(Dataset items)
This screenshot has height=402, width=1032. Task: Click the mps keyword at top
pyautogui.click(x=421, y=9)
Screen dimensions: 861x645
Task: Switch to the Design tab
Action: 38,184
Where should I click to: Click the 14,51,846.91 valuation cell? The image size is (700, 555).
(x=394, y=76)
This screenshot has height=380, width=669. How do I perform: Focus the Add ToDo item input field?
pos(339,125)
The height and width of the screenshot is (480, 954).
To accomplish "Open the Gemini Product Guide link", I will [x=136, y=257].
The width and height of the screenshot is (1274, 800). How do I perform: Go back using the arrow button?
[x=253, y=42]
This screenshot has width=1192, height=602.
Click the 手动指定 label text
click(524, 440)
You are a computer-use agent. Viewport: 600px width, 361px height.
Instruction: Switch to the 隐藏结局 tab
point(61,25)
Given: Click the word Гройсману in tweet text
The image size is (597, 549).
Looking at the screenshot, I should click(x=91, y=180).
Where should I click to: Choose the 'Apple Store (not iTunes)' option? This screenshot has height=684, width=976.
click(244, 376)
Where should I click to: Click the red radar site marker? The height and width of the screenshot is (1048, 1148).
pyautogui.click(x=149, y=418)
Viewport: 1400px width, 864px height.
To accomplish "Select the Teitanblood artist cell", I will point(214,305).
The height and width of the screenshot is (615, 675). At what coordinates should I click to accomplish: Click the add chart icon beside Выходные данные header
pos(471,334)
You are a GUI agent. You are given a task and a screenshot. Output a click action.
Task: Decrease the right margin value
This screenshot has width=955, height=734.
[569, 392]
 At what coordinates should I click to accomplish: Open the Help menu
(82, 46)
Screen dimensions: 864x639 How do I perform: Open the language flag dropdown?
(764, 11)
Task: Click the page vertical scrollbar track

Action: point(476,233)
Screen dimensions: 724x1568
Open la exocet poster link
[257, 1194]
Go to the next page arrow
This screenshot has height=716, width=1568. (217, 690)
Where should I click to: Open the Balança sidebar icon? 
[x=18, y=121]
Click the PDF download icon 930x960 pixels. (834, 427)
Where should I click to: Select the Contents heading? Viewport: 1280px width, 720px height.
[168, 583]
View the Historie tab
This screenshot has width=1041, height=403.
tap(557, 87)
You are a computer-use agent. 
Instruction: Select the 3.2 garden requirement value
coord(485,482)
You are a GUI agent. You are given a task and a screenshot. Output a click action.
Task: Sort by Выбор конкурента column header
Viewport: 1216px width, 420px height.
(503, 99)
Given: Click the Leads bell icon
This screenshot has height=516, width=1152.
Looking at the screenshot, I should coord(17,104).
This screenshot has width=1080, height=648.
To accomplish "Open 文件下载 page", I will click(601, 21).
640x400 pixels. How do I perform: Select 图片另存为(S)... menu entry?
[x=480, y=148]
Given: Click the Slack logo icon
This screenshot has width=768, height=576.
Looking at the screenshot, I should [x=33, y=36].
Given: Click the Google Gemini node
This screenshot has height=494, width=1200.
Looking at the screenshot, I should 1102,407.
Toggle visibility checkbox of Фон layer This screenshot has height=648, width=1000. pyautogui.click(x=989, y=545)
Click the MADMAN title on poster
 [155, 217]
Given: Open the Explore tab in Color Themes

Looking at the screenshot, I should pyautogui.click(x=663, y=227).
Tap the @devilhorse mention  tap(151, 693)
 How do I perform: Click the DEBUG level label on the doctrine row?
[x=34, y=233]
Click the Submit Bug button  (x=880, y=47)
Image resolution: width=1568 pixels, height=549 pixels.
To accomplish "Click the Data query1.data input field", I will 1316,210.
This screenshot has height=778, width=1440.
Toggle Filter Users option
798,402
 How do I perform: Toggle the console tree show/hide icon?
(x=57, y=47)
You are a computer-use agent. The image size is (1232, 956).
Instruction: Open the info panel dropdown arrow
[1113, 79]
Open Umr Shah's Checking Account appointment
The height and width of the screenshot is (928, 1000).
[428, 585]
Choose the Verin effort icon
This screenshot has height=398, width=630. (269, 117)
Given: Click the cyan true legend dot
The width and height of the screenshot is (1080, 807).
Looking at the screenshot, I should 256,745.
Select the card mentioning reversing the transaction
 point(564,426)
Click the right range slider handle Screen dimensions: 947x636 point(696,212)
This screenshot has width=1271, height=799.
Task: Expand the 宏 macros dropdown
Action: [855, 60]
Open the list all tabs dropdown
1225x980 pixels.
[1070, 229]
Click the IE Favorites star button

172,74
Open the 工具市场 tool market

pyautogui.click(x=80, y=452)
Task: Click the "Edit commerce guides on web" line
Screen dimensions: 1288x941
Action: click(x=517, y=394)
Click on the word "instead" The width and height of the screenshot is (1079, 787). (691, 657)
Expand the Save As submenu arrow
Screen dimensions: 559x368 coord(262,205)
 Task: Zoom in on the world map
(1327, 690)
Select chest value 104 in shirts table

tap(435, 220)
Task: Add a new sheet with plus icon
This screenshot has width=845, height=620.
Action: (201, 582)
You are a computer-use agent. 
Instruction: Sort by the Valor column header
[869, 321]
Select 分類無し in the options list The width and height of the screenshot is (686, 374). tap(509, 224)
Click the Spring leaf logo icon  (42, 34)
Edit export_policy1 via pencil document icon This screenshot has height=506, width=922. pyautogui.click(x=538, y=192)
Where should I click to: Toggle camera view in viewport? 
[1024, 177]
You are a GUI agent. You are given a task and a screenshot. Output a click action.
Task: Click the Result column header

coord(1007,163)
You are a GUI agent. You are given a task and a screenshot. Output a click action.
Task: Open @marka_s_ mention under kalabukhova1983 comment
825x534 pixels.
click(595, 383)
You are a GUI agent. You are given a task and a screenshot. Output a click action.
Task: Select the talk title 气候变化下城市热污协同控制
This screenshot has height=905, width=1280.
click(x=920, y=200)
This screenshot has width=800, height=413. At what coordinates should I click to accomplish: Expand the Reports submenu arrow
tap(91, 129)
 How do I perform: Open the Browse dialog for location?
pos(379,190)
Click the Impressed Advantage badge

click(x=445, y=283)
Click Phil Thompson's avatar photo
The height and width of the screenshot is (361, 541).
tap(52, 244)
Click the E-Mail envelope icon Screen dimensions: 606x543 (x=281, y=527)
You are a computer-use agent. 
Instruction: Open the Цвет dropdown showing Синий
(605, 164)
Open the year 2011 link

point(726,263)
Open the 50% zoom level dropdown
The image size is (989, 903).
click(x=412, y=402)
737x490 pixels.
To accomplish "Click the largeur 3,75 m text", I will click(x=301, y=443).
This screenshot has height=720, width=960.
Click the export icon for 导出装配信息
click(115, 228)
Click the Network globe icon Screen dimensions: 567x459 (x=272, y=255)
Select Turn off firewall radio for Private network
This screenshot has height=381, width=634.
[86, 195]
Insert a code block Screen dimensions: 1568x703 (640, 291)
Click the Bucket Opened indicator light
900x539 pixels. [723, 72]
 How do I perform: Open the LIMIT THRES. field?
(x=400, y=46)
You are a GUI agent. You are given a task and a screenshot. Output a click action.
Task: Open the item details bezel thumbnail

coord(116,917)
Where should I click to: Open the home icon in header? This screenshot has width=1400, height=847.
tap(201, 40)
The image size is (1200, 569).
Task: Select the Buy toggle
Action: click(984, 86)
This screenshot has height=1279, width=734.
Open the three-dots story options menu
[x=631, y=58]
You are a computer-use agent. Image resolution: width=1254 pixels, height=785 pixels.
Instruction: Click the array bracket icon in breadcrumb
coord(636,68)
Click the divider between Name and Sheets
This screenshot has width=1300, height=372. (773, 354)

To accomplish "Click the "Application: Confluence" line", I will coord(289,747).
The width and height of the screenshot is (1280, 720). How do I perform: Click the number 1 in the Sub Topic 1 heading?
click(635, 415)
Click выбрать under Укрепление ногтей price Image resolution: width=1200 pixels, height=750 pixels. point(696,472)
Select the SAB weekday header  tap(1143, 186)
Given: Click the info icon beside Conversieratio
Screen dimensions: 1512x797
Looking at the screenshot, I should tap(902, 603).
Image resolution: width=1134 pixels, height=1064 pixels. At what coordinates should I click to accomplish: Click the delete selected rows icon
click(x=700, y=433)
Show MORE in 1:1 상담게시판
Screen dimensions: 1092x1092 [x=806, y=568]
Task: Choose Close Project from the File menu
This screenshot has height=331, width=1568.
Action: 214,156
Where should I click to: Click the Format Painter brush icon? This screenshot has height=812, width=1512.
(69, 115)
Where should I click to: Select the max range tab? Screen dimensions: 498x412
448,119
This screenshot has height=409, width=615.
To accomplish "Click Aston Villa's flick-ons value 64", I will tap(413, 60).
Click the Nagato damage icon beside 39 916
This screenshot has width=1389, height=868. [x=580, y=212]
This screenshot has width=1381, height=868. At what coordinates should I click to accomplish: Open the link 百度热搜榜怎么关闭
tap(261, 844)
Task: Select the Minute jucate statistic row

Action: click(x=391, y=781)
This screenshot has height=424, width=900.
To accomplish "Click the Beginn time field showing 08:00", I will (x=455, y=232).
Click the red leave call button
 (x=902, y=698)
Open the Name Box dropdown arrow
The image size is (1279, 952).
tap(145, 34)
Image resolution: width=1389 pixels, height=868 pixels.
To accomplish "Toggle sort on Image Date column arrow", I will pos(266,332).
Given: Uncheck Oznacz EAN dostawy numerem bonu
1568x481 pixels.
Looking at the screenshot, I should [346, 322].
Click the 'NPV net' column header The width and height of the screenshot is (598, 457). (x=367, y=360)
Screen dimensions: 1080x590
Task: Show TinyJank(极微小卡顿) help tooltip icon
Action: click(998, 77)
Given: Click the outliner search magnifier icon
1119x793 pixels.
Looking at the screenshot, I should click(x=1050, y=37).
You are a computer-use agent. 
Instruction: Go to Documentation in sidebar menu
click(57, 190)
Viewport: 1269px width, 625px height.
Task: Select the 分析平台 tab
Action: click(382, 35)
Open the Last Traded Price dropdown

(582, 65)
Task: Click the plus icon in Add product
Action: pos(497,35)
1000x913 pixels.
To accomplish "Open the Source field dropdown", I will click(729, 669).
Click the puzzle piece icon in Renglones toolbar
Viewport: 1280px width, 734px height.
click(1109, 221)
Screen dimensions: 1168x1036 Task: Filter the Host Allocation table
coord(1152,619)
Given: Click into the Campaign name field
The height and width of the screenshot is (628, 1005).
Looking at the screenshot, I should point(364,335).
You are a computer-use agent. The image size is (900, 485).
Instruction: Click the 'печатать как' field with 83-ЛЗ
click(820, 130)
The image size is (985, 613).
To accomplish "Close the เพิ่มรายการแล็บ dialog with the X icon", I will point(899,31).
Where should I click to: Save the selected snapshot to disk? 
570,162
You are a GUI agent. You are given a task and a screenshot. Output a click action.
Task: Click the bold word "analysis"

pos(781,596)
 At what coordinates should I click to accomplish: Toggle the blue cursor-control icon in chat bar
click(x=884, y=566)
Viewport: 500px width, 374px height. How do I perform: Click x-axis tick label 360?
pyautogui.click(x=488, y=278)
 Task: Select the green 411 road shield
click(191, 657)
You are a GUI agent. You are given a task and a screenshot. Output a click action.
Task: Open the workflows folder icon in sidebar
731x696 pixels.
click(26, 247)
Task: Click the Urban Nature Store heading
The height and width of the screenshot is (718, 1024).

## Requirement
Starting at the line that has "Where should I click to: Click the 14,51,846.91" in the records above, restate word for word every line until the one that has "Click the PDF", and include that one as well.

## Answer area
Where should I click to: Click the 14,51,846.91 valuation cell? The image size is (700, 555).
(x=394, y=76)
This screenshot has height=380, width=669. How do I perform: Focus the Add ToDo item input field?
pos(339,125)
The height and width of the screenshot is (480, 954).
To accomplish "Open the Gemini Product Guide link", I will [x=136, y=257].
The width and height of the screenshot is (1274, 800). How do I perform: Go back using the arrow button?
[x=253, y=42]
This screenshot has width=1192, height=602.
Click the 手动指定 label text
click(524, 440)
You are a computer-use agent. Viewport: 600px width, 361px height.
Instruction: Switch to the 隐藏结局 tab
point(61,25)
Given: Click the word Гройсману in tweet text
The image size is (597, 549).
Looking at the screenshot, I should click(x=91, y=180).
Where should I click to: Choose the 'Apple Store (not iTunes)' option? This screenshot has height=684, width=976.
click(244, 376)
Where should I click to: Click the red radar site marker? The height and width of the screenshot is (1048, 1148).
pyautogui.click(x=149, y=418)
Viewport: 1400px width, 864px height.
To accomplish "Select the Teitanblood artist cell", I will point(214,305).
The height and width of the screenshot is (615, 675). At what coordinates should I click to accomplish: Click the add chart icon beside Выходные данные header
pos(471,334)
You are a GUI agent. You are given a task and a screenshot. Output a click action.
Task: Decrease the right margin value
This screenshot has width=955, height=734.
[569, 392]
 At what coordinates should I click to accomplish: Open the Help menu
(82, 46)
Screen dimensions: 864x639 How do I perform: Open the language flag dropdown?
(764, 11)
Task: Click the page vertical scrollbar track

Action: point(476,233)
Screen dimensions: 724x1568
Open la exocet poster link
[257, 1194]
Go to the next page arrow
This screenshot has height=716, width=1568. (217, 690)
Where should I click to: Open the Balança sidebar icon? 
[x=18, y=121]
Click the PDF download icon 930x960 pixels. (834, 427)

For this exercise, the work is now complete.